If your trial exam mark is say, late 80's border 90's - does this equate to a 90+ mark in the HSC exam? I know it depends on the difficulty of the paper, but it just seems that people seem to say that they got a sigificantly higher jap mark than shown by their assessment mark. Say a late 70's to an 80's a late 80's to a 90's etc. etc.

The whole aligning and scaling difference I don't get...If an 87 in the exam gets aligned to a 95 for example...why is that not taken to calculate the UAI..? Are trial exam marks generally lower than the final HSC marks...generally?..
Trial marks will likely be lower than the HSC mark because aligning usually works such that the aligned mark is higher than the raw mark.
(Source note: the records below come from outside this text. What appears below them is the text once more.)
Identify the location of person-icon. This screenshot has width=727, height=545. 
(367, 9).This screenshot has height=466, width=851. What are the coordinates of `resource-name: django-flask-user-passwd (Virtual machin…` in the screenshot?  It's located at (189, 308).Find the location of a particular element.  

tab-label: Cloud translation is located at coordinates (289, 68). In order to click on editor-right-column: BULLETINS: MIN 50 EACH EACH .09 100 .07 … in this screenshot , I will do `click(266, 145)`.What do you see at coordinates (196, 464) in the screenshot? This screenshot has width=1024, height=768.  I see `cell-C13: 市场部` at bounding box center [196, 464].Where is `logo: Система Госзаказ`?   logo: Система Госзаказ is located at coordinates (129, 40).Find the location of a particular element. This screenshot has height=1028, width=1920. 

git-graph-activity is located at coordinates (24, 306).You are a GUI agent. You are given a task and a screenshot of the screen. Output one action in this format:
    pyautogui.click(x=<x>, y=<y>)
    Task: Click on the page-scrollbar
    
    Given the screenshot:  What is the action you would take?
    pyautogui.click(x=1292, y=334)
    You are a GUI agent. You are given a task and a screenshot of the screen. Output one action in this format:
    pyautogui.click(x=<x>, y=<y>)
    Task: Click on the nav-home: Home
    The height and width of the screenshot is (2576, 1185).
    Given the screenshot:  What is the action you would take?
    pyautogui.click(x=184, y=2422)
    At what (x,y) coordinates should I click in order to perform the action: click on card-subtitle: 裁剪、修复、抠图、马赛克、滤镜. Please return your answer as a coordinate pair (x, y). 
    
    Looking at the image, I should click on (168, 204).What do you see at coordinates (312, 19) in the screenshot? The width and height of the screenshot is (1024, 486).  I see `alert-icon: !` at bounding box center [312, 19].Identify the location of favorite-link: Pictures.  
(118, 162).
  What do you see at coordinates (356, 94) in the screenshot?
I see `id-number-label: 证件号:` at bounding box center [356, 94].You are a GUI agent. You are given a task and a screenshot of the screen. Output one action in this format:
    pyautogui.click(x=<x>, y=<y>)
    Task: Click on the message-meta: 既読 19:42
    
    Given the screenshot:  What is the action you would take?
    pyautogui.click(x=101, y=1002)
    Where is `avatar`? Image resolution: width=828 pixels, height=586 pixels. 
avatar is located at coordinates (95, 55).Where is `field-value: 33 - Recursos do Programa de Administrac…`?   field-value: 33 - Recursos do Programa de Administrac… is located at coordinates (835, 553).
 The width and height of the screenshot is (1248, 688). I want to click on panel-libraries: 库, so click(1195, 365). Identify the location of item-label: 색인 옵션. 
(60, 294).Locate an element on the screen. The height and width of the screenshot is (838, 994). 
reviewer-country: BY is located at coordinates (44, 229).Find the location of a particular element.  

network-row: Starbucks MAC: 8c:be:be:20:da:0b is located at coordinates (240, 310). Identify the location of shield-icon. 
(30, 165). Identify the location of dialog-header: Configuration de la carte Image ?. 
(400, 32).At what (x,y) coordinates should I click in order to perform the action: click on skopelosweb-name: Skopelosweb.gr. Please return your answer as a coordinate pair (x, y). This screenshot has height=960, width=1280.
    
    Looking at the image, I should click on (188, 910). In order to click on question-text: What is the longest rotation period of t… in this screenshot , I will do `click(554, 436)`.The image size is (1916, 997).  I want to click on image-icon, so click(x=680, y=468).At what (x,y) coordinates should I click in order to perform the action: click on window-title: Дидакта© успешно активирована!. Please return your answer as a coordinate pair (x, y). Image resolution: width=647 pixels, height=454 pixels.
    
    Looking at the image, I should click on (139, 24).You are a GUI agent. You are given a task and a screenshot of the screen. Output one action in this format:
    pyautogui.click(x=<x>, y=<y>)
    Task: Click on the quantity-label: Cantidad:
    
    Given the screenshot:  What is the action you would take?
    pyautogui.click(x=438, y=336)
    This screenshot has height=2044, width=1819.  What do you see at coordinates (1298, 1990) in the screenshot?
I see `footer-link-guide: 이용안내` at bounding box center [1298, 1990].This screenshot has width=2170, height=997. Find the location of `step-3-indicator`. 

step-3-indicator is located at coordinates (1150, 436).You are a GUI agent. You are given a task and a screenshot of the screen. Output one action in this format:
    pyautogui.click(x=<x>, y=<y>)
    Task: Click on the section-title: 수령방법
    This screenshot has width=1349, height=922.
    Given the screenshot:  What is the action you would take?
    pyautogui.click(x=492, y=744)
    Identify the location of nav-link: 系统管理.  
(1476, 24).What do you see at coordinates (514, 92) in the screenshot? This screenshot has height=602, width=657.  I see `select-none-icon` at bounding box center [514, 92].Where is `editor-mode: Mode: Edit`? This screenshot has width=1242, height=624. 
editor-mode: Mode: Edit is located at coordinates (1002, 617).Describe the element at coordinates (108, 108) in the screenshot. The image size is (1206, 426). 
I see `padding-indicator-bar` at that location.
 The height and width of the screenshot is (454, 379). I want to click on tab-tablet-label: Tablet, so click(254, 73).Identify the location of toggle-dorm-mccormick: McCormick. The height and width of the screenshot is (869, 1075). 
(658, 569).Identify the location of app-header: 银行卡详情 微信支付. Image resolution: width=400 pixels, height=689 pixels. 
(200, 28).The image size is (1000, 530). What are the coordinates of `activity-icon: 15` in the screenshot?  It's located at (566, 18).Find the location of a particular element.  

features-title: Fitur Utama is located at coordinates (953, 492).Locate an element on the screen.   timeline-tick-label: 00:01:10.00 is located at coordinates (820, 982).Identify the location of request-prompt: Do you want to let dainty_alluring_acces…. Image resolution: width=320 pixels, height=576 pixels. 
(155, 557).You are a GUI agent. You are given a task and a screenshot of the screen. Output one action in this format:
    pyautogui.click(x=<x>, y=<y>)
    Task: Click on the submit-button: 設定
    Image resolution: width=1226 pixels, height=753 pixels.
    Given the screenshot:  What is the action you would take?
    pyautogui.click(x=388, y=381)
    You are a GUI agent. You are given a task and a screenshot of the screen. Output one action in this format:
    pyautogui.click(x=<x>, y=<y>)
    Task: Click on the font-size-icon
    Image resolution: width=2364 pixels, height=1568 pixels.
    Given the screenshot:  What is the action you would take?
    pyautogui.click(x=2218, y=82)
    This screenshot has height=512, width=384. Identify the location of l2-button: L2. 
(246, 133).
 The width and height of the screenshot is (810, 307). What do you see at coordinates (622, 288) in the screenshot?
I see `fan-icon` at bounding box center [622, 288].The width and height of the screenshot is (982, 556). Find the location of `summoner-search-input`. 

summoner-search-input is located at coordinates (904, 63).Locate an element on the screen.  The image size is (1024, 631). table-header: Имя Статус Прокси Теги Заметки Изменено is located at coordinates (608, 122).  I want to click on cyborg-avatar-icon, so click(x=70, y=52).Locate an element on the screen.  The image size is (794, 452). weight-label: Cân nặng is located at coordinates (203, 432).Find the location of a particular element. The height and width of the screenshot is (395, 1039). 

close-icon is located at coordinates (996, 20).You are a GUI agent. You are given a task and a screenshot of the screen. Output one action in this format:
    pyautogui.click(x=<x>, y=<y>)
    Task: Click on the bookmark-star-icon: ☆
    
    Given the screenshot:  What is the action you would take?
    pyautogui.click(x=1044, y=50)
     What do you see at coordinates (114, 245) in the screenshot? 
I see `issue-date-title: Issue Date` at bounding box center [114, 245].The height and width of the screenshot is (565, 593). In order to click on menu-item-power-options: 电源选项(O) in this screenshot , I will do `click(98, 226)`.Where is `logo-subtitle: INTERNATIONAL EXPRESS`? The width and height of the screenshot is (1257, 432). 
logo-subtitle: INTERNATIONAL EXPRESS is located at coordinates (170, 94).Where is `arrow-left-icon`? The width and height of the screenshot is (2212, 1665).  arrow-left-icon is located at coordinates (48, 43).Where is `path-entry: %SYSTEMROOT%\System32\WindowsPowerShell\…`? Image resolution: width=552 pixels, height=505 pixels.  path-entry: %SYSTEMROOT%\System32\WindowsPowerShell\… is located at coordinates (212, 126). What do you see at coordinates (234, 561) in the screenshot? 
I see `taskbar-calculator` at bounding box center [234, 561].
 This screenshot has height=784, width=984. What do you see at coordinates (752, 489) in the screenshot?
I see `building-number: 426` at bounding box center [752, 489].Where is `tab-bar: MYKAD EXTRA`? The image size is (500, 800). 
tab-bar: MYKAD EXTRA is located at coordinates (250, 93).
Scaling basically works as follows - a scaled mean is then worked out for each course based on the average overall academic achievement of students in that course (basically their average scaled mark in all the other subjects). Same process is used to work out the standard deviation. (Extension subjects are scaled in a slightly different way - read the document below) The raw marks are then adjusted to this distribution, maintaining the rank order. Your scaled marks for your best 10 units (including at least 2 of English) are then added up, giving an aggregate. This gives your percentile in the state which, after comparison between the School Certificate performance of those who continued to the HSC and the overall performance, can be transformed to a percentile compared to all those from your year 10 cohort. That is a UAI - your percentile in the HSC if all those in year 10 had continued to the HSC.
http://www.uac.edu.au/pubs/pdf/tsc_report_2005.pdf probably explains it better.

Moderating - this thread:
http://community.boredofstudies.org...na/6642/explanation-hsc-marks-moderating.html

Basically in regards to your questions:
1. Scaling is a different process to aligning - they could equally use your aligned mark rather than your raw mark for scaling and come to the same result.
2. Usually the aligned mark will be higher than the scaled mark and the raw mark.